SPENCERVILLE — It started out with a book that Spencerville Middle School students read in class and ended up in being a lesson on how people can make a difference.
Seventy eighth-grade students in the English Language Arts classes taught by Melissa Prichard spent the past few weeks reading and studying about the clean water crisis in Africa. When finishing the book, the students were determined not to let the lesson end. They decided to do something about the crisis and hosted a Walk-A-Thon to raise money to buy family-size water filters for those who live in the second largest slum in the world, Kibera Slum.
On Thursday, the students came together to celebrate their accomplishments of raising $1,617 for Acacia of Hope, a Wapakoneta mission that brings clean water to people in Kenya, Africa. The money raised was enough to buy 53 water filters that will impact more than 600 lives.
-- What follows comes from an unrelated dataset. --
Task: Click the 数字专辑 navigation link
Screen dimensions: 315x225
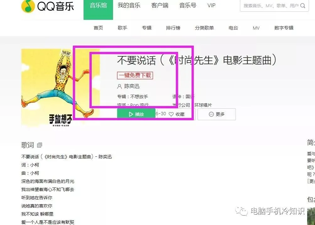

“This was an opportunity for my students to have a real life experience in response to a book we read in class, “A Long Walk to Water,” a true story dealing with the water struggles of Africa,” said Prichard. “I want to teach my students that everyone can do something to make a difference in this world. They were very focused on this project, and I am so proud their effort and commitment to this cause.”
Melissa Odira, founder of Acacia of Hope, received the donation at a ceremony that also awarded the top five students who raised the highest amount of pledges:
• Carter Ringwald, $210
• Jaren Binkley, $60
• Emma Core, $50
• Wyatt Nielsen, $50
• Will Gillespie, $45
“It is so amazing to see these youth desire to make a difference. They have learned that it doesn’t matter where you come from or your age, you can make this world a better place,” said Odira. “These are our leaders of tomorrow. And I know that Spencerville and Acacia of Hope are proud of being part of shaping them into our future leaders.”